At no time during the last fiscal year was any outstanding option re-priced or otherwise modified.  There was no tandem feature, reload feature, or tax-reimbursement feature associated with any of the stock options we granted to our executive officers or otherwise.
 
Other. At this time, we have no profit sharing plan in place.

Consulting Agreements.

On March 8, 2010 (the “Effective Date”), we entered into separate Amended and Restated Consulting Agreements with each of CPG, WMS and LMM (collectively, the “Consulting Agreements”).  Each of the Consulting Agreements is materially the same.  The Consulting Agreements superseded and replaced all prior compensatory agreements, understandings and commitments that previously existed between the Company and members of its management.   Christopher Paton-Gay, our Chief Executive Officer and director, is the sole shareholder, officer, and director of CPG.  Kulwant Sandher, our Chief Financial Officer and director, is the sole shareholder, officer, and director of WMS.  Douglas Bolen, our President and Chairman of the Board, is the sole shareholder, officer, and director of LMM.  
 
 
 
 

 
 
- 16 -


 
 

 
Pursuant to the terms of the Consulting Agreements, CPG was retained to serve as the our Chief Executive Officer, WMS was retained to serve as the our Chief Financial Officer and LMM was retained to serve as the our President.  As compensation for such services, CPG, WMS and LMM each receive an annual fee of $90,000 Canadian Dollars per year plus applicable taxes, payable monthly in advance on the first of each calendar month.  In addition, each of CPG, WMS and LMM is entitled to receive 100,000 shares of our common stock on an annual basis, the standard benefits enjoyed by our other top executives, and reimbursement for reasonable travel, lodging, entertainment, promotion and other ordinary and necessary business expenses.  The Consulting Agreements are for an initial term of two years and will automatically be extended for an additional one-year period on each anniversary of the Effective Date (restoring the initial two-year term), unless terminated pursuant to the terms of the Consulting Agreements. 

If the Consulting Agreements are terminated by us for a reason other than Cause, Death, or Disability (as defined in the Consulting Agreements) or by the consultant for Good Reason, the consultant will receive:

·    
Any earned but unpaid annual base compensation;
·    
Any earned but unissued stock awards;
·    
Any owed expense reimbursement payments owed to consultant for expenses incurred prior to termination;
·    
Any earned but unpaid annual bonus payments relating to the prior calendar year; and
·    
A lump-sum payment equal to 150% of consultant’s annual base compensation, including all stock awards that would have been earned during the 18 months immediately following termination.

If the Consulting Agreements are terminated by us for Cause, by the consultant without Good Reason, or on account of the consultant’s death or disability, our sole obligation will be to pay any accrued obligations.

--- Supplied material ---
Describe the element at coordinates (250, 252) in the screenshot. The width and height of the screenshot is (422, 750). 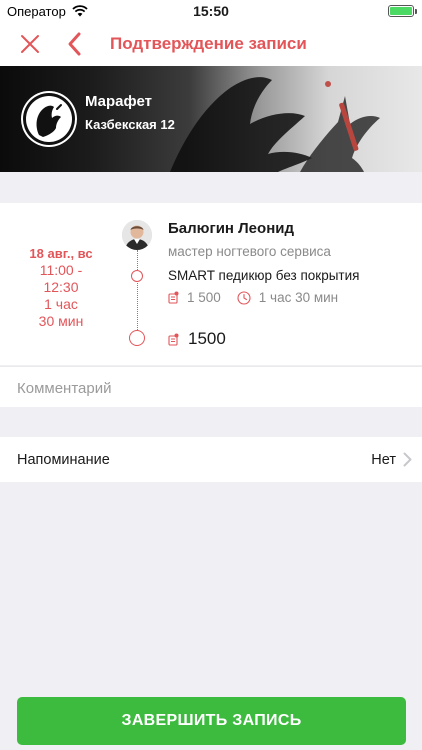
I see `master-role: мастер ногтевого сервиса` at that location.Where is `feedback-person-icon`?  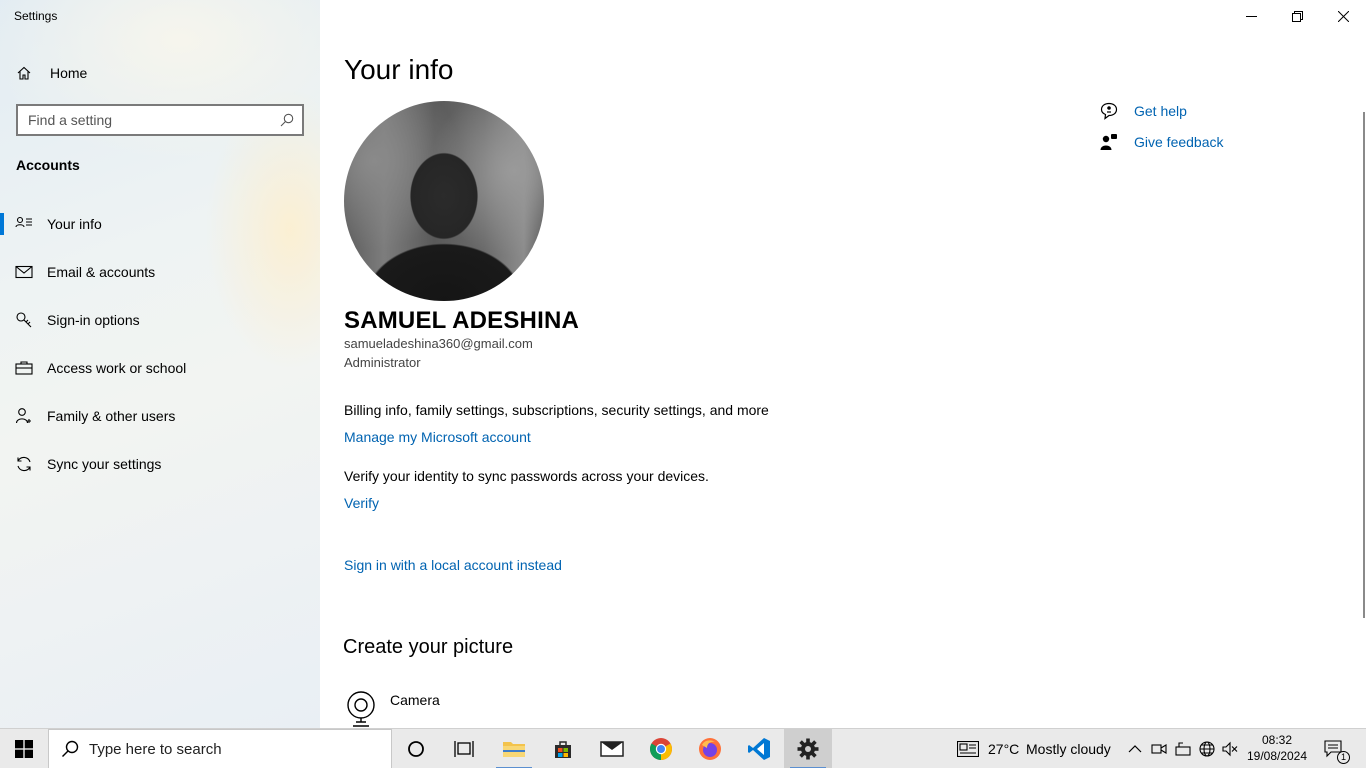 feedback-person-icon is located at coordinates (1108, 142).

--- Request A ---
Output the stretch of the compensation disclosure from "Other. At this" through "director of LMM.".
--- Request B ---
For each statement below, answer yes or no according to the compensation disclosure, and quote the deciding words. (i) The company entered into the Consulting Agreements on March 8, 2010. (ii) Each consultant receives an annual fee of $120,000 Canadian Dollars. (iii) The company currently has a profit sharing plan in place.
The lines above play no part in this work.

--- Exercise output A ---
Other. At this time, we have no profit sharing plan in place.

Consulting Agreements.

On March 8, 2010 (the “Effective Date”), we entered into separate Amended and Restated Consulting Agreements with each of CPG, WMS and LMM (collectively, the “Consulting Agreements”).  Each of the Consulting Agreements is materially the same.  The Consulting Agreements superseded and replaced all prior compensatory agreements, understandings and commitments that previously existed between the Company and members of its management.   Christopher Paton-Gay, our Chief Executive Officer and director, is the sole shareholder, officer, and director of CPG.  Kulwant Sandher, our Chief Financial Officer and director, is the sole shareholder, officer, and director of WMS.  Douglas Bolen, our President and Chairman of the Board, is the sole shareholder, officer, and director of LMM.

--- Exercise output B ---
(i) Yes: "On March 8, 2010 (the “Effective Date”), we entered into separate Amended and Restated Consulting Agreements with each of CPG, WMS and LMM"
(ii) No: "CPG, WMS and LMM each receive an annual fee of $90,000 Canadian Dollars per year plus applicable taxes"
(iii) No: "At this time, we have no profit sharing plan in place."